### WHAT IS BEING ASKED
Please convert every line of the items below into a JSON list of strings, one string per line, leaving out blank lines.

[Stored items]
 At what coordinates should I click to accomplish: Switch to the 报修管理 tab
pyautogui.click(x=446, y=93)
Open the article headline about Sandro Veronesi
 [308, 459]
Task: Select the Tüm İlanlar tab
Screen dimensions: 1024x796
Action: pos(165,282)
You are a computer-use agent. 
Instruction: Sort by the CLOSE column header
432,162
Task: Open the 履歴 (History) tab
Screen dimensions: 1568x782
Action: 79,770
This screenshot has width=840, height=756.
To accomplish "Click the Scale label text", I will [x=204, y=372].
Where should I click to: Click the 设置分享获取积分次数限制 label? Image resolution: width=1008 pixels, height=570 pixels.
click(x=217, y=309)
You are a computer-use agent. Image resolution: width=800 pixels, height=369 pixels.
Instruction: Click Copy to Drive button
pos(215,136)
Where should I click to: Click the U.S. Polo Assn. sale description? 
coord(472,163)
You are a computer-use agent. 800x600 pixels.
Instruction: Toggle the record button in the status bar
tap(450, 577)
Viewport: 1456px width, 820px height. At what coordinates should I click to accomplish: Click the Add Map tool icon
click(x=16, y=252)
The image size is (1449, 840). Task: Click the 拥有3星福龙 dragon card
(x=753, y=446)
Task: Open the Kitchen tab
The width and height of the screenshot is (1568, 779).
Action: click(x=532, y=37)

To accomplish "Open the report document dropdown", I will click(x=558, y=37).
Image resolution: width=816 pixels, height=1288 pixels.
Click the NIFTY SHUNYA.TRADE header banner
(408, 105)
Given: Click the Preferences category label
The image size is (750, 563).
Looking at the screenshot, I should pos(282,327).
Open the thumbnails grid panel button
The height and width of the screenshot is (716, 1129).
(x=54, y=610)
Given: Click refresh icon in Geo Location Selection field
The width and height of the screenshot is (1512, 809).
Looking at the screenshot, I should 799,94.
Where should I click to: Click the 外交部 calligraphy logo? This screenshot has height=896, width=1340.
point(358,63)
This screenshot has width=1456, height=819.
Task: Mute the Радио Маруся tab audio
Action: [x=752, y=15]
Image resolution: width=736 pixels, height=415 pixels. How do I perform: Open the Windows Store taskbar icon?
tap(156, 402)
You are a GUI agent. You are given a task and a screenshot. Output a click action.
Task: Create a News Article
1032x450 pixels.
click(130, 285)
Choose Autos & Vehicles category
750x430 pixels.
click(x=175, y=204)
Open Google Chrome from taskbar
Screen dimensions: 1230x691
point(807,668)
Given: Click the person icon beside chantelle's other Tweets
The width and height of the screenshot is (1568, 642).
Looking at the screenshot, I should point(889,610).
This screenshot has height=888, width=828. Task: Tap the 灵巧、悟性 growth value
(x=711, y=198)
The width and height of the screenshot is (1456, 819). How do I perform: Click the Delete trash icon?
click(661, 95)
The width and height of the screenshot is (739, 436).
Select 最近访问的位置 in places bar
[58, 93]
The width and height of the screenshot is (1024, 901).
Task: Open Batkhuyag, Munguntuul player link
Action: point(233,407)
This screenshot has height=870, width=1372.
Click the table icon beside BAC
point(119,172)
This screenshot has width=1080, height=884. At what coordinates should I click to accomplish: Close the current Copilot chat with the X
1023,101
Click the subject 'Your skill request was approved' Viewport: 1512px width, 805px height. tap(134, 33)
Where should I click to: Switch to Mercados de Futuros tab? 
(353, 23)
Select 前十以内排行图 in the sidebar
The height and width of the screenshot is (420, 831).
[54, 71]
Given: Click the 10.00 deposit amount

### IN RESPONSE
[
  " At what coordinates should I click to accomplish: Switch to the 报修管理 tab",
  "pyautogui.click(x=446, y=93)",
  "Open the article headline about Sandro Veronesi",
  " [308, 459]",
  "Task: Select the Tüm İlanlar tab",
  "Screen dimensions: 1024x796",
  "Action: pos(165,282)",
  "You are a computer-use agent. ",
  "Instruction: Sort by the CLOSE column header",
  "432,162",
  "Task: Open the 履歴 (History) tab",
  "Screen dimensions: 1568x782",
  "Action: 79,770",
  "This screenshot has width=840, height=756.",
  "To accomplish \"Click the Scale label text\", I will [x=204, y=372].",
  "Where should I click to: Click the 设置分享获取积分次数限制 label? Image resolution: width=1008 pixels, height=570 pixels.",
  "click(x=217, y=309)",
  "You are a computer-use agent. Image resolution: width=800 pixels, height=369 pixels.",
  "Instruction: Click Copy to Drive button",
  "pos(215,136)",
  "Where should I click to: Click the U.S. Polo Assn. sale description? ",
  "coord(472,163)",
  "You are a computer-use agent. 800x600 pixels.",
  "Instruction: Toggle the record button in the status bar",
  "tap(450, 577)",
  "Viewport: 1456px width, 820px height. At what coordinates should I click to accomplish: Click the Add Map tool icon",
  "click(x=16, y=252)",
  "The image size is (1449, 840). Task: Click the 拥有3星福龙 dragon card",
  "(x=753, y=446)",
  "Task: Open the Kitchen tab",
  "The width and height of the screenshot is (1568, 779).",
  "Action: click(x=532, y=37)",
  "To accomplish \"Open the report document dropdown\", I will click(x=558, y=37).",
  "Image resolution: width=816 pixels, height=1288 pixels.",
  "Click the NIFTY SHUNYA.TRADE header banner",
  "(408, 105)",
  "Given: Click the Preferences category label",
  "The image size is (750, 563).",
  "Looking at the screenshot, I should pos(282,327).",
  "Open the thumbnails grid panel button",
  "The height and width of the screenshot is (716, 1129).",
  "(x=54, y=610)",
  "Given: Click refresh icon in Geo Location Selection field",
  "The width and height of the screenshot is (1512, 809).",
  "Looking at the screenshot, I should 799,94.",
  "Where should I click to: Click the 外交部 calligraphy logo? This screenshot has height=896, width=1340.",
  "point(358,63)",
  "This screenshot has width=1456, height=819.",
  "Task: Mute the Радио Маруся tab audio",
  "Action: [x=752, y=15]",
  "Image resolution: width=736 pixels, height=415 pixels. How do I perform: Open the Windows Store taskbar icon?",
  "tap(156, 402)",
  "You are a GUI agent. You are given a task and a screenshot. Output a click action.",
  "Task: Create a News Article",
  "1032x450 pixels.",
  "click(130, 285)",
  "Choose Autos & Vehicles category",
  "750x430 pixels.",
  "click(x=175, y=204)",
  "Open Google Chrome from taskbar",
  "Screen dimensions: 1230x691",
  "point(807,668)",
  "Given: Click the person icon beside chantelle's other Tweets",
  "The width and height of the screenshot is (1568, 642).",
  "Looking at the screenshot, I should point(889,610).",
  "This screenshot has height=888, width=828. Task: Tap the 灵巧、悟性 growth value",
  "(x=711, y=198)",
  "The width and height of the screenshot is (1456, 819). How do I perform: Click the Delete trash icon?",
  "click(661, 95)",
  "The width and height of the screenshot is (739, 436).",
  "Select 最近访问的位置 in places bar",
  "[58, 93]",
  "The width and height of the screenshot is (1024, 901).",
  "Task: Open Batkhuyag, Munguntuul player link",
  "Action: point(233,407)",
  "This screenshot has height=870, width=1372.",
  "Click the table icon beside BAC",
  "point(119,172)",
  "This screenshot has width=1080, height=884. At what coordinates should I click to accomplish: Close the current Copilot chat with the X",
  "1023,101",
  "Click the subject 'Your skill request was approved' Viewport: 1512px width, 805px height. tap(134, 33)",
  "Where should I click to: Switch to Mercados de Futuros tab? ",
  "(353, 23)",
  "Select 前十以内排行图 in the sidebar",
  "The height and width of the screenshot is (420, 831).",
  "[54, 71]",
  "Given: Click the 10.00 deposit amount"
]